O que se pede: Transcreva da carta sobre a Renda Básica de Cidadania o trecho entre "Prezado Presidente da" e "a Lei 10.835/2004.", inclusive.
*** Texto fornecido
Prezado Presidente da República Jair Bolsonaro

Prezado Ministro da Economia Paulo Guedes

Prezados Ministros da Cidadania Onix Lorenzoni e João Roma

Prezado Secretário Especial de Desenvolvimento Especial Sérgio Augusto de Queiroz

Prezada Secretária Nacional de Renda de Cidadania Fabiana Almeida Magalhães Rodoupolos:

Venho gradecer a atenção do Presidente da República, Jair Bolsonaro, do Ministro da Cidadania, Onix Lorenzoni à época, e agora João Roma, do Secretário Especial do Desenvolvimento Social, Sérgio Augusto de Queiroz, e da Secretaria Nacional da Renda de Cidadania, Fabiana Almeida Magalhães Rodoupolos pelos respeitosos esclarecimentos que me enviaram sobre a implementação da Renda Básica de Cidadania, conforme expressa a Lei 10.835/2004.

Permita-me lembrar à Senhora Fabiana Almeida Magalhães Rodoupolos que o nome dado ao seu cargo, ao tempo do Governo Luiz Inácio Lula da Silva, ocupado pela primeira vez, por Ana Maria Medeiros da Fonseca, em 2003/04, excepcional Doutora em História e Política Social, que ajudou a criar o Bolsa Família, teve justamente o propósito de fazer o Brasil atingir o objetivo maior de implantar a Renda Básica Universal. Muitas vezes conversei com Ana Fonseca que tinha plena consciência disso. Infelizmente ela faleceu em 25/03/2018. Eu acompanhei os seus trabalhos desde quando ela escreveu sua tese de doutorado sobre o Programa de Garantia de Renda Mínima de Campinas, depois como gestora do Programa de Renda Mínima da PMSP, 2001-2002, daí como Secretaria Nacional da Renda de Cidadania. Como Coordenadora do Núcleo de estudos de Políticas Públicas (NEPP) e assessora da ONU, muito colaborou para a implantação de programas sociais em diversos países da América Latina.

Quero também lembrar as palavras do Presidente Luiz Inácio Lula da Silva na cerimônia de sanção da Lei 10.835/2004, em 8 de janeiro de 2004: “ Quero dizer ao companheiro Suplicy que essa lei aprovada, não como sonhou o companheiro Suplicy, no seu processo embrionário, mas aprovada em conformidade com a consciência dos deputados  dos senadores que a votaram , sobretudo, levando em conta a realidade econômica de nosso país, demonstra, mais uma vez, o grau de maturidade a que o nosso país chegou.”…”queremos que essa lei pegue. E, para ela pegar, vai ser preciso a compreensão de todos de que não é possível, como num passe de mágica, se arrumar todos os recursos de que precisamos para fazer a lei acontecer” … “Nós sabemos, e o economista Suplicy sabe melhor que todos nós: trata-se de uma meta a ser alcançada gradualmente.”
******
*** Dados do exercício
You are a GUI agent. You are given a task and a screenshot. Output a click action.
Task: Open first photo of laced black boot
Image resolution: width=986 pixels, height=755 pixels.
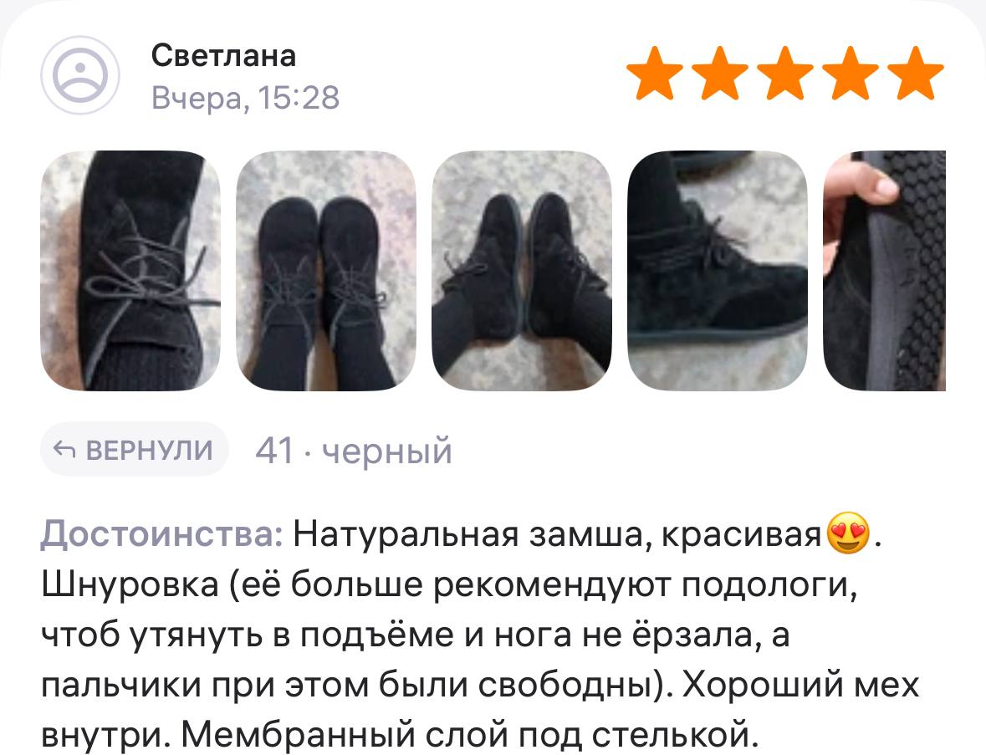(130, 271)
******
Resultado:
Prezado Presidente da República Jair Bolsonaro

Prezado Ministro da Economia Paulo Guedes

Prezados Ministros da Cidadania Onix Lorenzoni e João Roma

Prezado Secretário Especial de Desenvolvimento Especial Sérgio Augusto de Queiroz

Prezada Secretária Nacional de Renda de Cidadania Fabiana Almeida Magalhães Rodoupolos:

Venho gradecer a atenção do Presidente da República, Jair Bolsonaro, do Ministro da Cidadania, Onix Lorenzoni à época, e agora João Roma, do Secretário Especial do Desenvolvimento Social, Sérgio Augusto de Queiroz, e da Secretaria Nacional da Renda de Cidadania, Fabiana Almeida Magalhães Rodoupolos pelos respeitosos esclarecimentos que me enviaram sobre a implementação da Renda Básica de Cidadania, conforme expressa a Lei 10.835/2004.